PROBLEM TO WORK ON -> In the records that follow, find the line with "Jordan Tour Package (429, 2528)"; from there, retype every line exactly through the line with "Ramadan (344, 18)", which also belongs to the answer.

DATASET ->
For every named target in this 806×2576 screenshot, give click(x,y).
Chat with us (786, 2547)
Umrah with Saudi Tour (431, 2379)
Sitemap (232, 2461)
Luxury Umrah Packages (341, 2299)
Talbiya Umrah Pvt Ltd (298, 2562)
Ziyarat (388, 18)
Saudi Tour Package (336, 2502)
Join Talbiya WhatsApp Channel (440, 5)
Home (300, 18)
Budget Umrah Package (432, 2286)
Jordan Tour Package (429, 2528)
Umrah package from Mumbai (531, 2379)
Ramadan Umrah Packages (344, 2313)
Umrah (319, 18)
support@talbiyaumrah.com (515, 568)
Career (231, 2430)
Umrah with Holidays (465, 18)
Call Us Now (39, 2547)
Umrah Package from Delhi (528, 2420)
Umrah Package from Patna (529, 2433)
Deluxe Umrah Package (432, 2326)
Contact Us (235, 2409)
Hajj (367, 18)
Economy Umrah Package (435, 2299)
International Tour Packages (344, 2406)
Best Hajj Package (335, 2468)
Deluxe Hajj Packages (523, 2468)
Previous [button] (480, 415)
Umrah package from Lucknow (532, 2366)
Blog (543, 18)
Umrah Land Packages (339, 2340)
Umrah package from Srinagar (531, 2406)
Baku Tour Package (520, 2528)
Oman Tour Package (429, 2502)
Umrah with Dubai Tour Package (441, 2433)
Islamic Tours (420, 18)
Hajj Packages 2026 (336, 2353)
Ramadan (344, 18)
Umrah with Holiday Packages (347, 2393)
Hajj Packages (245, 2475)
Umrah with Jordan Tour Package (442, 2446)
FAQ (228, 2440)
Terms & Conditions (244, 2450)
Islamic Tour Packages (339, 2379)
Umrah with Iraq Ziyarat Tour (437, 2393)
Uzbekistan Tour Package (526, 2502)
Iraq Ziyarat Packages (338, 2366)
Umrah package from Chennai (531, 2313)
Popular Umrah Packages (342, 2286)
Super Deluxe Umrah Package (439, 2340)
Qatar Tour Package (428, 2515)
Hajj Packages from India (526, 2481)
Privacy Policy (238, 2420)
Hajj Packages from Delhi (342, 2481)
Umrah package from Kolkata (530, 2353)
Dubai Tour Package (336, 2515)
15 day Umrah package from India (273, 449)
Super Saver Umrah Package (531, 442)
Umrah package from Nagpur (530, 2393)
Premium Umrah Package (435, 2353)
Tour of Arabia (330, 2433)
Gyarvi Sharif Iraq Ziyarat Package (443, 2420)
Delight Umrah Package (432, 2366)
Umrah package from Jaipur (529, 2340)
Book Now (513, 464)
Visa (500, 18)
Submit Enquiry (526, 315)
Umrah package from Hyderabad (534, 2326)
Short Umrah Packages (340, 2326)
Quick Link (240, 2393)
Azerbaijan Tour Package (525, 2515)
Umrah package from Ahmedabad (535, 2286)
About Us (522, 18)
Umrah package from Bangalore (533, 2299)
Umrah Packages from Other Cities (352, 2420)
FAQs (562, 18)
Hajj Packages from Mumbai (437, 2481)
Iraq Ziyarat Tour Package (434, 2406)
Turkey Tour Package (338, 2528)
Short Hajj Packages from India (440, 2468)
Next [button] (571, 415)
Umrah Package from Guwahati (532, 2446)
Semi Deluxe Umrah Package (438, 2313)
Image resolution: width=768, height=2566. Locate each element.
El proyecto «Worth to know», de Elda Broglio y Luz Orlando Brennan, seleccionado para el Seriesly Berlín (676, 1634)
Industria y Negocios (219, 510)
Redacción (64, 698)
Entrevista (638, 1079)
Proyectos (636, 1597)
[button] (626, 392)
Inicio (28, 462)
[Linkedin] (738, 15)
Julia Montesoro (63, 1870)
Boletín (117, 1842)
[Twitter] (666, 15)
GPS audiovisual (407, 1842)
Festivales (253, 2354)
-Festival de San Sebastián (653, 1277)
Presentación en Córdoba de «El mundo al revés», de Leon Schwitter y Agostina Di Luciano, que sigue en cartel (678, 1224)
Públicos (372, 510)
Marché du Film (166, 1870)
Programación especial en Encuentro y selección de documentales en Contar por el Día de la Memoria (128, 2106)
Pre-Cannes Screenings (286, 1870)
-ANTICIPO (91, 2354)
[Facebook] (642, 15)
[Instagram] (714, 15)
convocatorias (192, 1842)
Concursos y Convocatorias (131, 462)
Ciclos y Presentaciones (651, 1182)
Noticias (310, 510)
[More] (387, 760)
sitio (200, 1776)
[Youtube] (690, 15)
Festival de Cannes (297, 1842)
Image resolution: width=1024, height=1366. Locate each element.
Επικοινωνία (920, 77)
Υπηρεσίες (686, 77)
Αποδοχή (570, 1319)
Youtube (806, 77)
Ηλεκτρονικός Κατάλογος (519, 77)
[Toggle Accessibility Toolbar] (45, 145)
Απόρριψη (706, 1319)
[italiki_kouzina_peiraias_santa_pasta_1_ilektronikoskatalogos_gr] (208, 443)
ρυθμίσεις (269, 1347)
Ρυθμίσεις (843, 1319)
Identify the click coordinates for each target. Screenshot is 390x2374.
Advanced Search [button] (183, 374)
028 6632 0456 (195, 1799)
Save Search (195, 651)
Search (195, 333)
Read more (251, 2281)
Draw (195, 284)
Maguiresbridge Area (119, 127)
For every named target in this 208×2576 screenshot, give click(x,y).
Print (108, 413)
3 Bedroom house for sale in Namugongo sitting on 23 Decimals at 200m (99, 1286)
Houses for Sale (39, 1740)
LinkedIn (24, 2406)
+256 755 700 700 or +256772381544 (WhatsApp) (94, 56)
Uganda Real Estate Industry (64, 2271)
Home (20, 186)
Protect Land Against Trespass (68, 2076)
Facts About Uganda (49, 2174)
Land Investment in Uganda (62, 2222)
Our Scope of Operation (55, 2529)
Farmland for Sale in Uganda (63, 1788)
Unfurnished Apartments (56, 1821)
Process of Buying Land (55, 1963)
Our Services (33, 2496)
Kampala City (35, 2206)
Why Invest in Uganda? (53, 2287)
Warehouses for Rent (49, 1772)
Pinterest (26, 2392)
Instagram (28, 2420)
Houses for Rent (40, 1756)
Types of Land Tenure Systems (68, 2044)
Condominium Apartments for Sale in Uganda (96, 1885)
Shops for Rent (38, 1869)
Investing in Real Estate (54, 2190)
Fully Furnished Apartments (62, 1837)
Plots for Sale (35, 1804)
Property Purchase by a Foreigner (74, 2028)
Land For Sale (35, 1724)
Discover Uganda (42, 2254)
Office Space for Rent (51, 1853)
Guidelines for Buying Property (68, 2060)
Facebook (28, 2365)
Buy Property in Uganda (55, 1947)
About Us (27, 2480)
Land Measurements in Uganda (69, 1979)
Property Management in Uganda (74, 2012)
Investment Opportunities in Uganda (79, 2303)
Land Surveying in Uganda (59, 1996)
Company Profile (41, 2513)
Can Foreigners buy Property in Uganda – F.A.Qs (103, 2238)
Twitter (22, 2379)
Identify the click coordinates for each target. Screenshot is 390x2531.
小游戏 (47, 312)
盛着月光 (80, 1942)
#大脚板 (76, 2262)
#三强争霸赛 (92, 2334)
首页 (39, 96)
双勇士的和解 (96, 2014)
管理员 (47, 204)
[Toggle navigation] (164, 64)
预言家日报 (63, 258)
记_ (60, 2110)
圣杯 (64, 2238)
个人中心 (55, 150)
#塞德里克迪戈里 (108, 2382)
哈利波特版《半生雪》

OUTPUT OF THE TASK ->
Jordan Tour Package (429, 2528)
Umrah package from Mumbai (531, 2379)
Ramadan Umrah Packages (344, 2313)
Umrah (319, 18)
support@talbiyaumrah.com (515, 568)
Career (231, 2430)
Umrah with Holidays (465, 18)
Call Us Now (39, 2547)
Umrah Package from Delhi (528, 2420)
Umrah Package from Patna (529, 2433)
Deluxe Umrah Package (432, 2326)
Contact Us (235, 2409)
Hajj (367, 18)
Economy Umrah Package (435, 2299)
International Tour Packages (344, 2406)
Best Hajj Package (335, 2468)
Deluxe Hajj Packages (523, 2468)
Previous [button] (480, 415)
Umrah package from Lucknow (532, 2366)
Blog (543, 18)
Umrah Land Packages (339, 2340)
Umrah package from Srinagar (531, 2406)
Baku Tour Package (520, 2528)
Oman Tour Package (429, 2502)
Umrah with Dubai Tour Package (441, 2433)
Islamic Tours (420, 18)
Hajj Packages 2026 (336, 2353)
Ramadan (344, 18)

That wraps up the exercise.